2007.12.07 – Feds hedge on environmental link to Pennsylvania illnesses

http://www.pennlive.com/newsflash/pa/index.ssf?/base/news-57/1197049751251470.xml&storylist=penn&thispage=2

Feds hedge on environmental link to Pennsylvania illnesses

12/7/2007, 4:32 p.m. ET
By MIKE STOBBE and MICHAEL RUBINKAM
The Associated Press

ATLANTA (AP) — Officials abruptly backpedaled Friday on a federally funded health study that suggests an environmental link to a cluster of rare blood cancer cases in northeastern Pennsylvania, saying an abstract that made the claim was mistakenly released to the public.

The research is to be presented Monday at a medical conference in Atlanta. An abstract released in advance of the meeting said there is “significant evidence” that something in the environment caused an unusually large number of cases of polycythemia (pah-lee-sy-THEE’-mee-ah) vera in Luzerne, Carbon and Schuylkill counties.

The abstract, which was submitted to the American Society of Hematology, also said that people who had lived within 13 miles of a former toxic waste dump in northern Schuylkill County developed the blood cancer at a rate 4.5 times higher than people living in other parts of the three counties.

Steve Dearwent, a government epidemiologist, said Friday that the abstract was written early in the summer and that subsequent analysis of the data did not support the conclusion of an environmental link — although he added that still is a possibility. He said the abstract should have been revised before it was submitted.

“We’re going to have to retract the abstract to correct the record because it is erroneous information,” said Dearwent, chief of health investigations for the Agency for Toxic Substances and Disease Registry, the federal agency that oversaw the study. “It was preliminary and hadn’t been vetted, and unfortunately it got submitted unbeknownst to most people here.”

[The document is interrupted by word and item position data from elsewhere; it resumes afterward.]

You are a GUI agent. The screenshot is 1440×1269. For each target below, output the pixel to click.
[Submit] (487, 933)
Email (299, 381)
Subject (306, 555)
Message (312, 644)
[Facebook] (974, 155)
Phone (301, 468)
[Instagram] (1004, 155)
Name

Dearwent said additional research might prove an environmental link. And the study’s lead researcher, Dr. Ronald Hoffman of the Mount Sinai School of Medicine in New York, said Friday that the data does in fact point to something in the environment.

“Based upon the data, there’s significant concern that there is something in the environment leading to the development of polycythemia vera in that area. The nature of what’s causing it is unknown at the moment and is going to require further study,” he said.

Dante Picciano, a lawyer and geneticist who is active in local environmental issues, said the data indicate a much larger problem than polycythemia vera. He wants study of a wide range of cancers and other diseases in the region.

“This is the tip of the iceberg. It’s inconceivable that you’re going to have environmental exposures cause an increase in (only) one type of rare cancer,” he said.

Polycythemia vera, classified as a cancer, can lead to heart attack or stroke. About 1 case of polycythemia vera occurs each year in every 100,000 Americans. The cause is unknown.

Local activists have raised suspicions about McAdoo Associates, about 80 miles northwest of Philadelphia, where a hazardous waste recycling business operated from 1975 to 1979 and accepted hundreds of thousands of gallons of paint sludge, waste oils, used solvents, PCBs, cyanide, pesticides and many other known or suspected carcinogens.

Environmental officials shut down the site in 1979, and it was later placed on the federal Superfund list and cleaned up.

Residents fear that chemicals leached into the region’s water supplies and polluted private wells and public reservoirs. State and federal environmental officials have said for years that McAdoo Associates does not pose a health threat.

Activists have also raised concerns about five power plants in Schuylkill County fueled by waste coal and about the practice of filling abandoned coal mines with ash created by coal-burning power plants.

In October, officials from the Agency for Toxic Substances confirmed 38 cases of polycythemia vera in the region and said the rate was elevated.

At the time, federal officials said there was no proof of an environmental cause, and that cases were scattered throughout the area in no predictable pattern — making the assertions in the abstract surprising.

The abstract, which surfaced a few weeks ago, said the geographical location of the cases “strongly suggests” an environmental link to polycythemia vera.

Dearwent said Friday that the early analysis on which the abstract was based was faulty because it incorrectly assumed that residents with polycythemia vera had lived near the Superfund site for the entire 25 years of the study period, when in fact some had moved around. That invalidated the assertion that people living near the Superfund site were at 4.5 times great risk, he said.

Hoffman said the abstract’s count of confirmed cases near McAdoo Associates will not be included in the presentation to be made Monday. Biostatisticians wanted more time to analyze data and make sure it is correct, he said.

Dr. Stephen Ostroff, lead epidemiologist at the Pennsylvania Department of Health, said the abstract is “not an accurate representation of what the current thinking is.”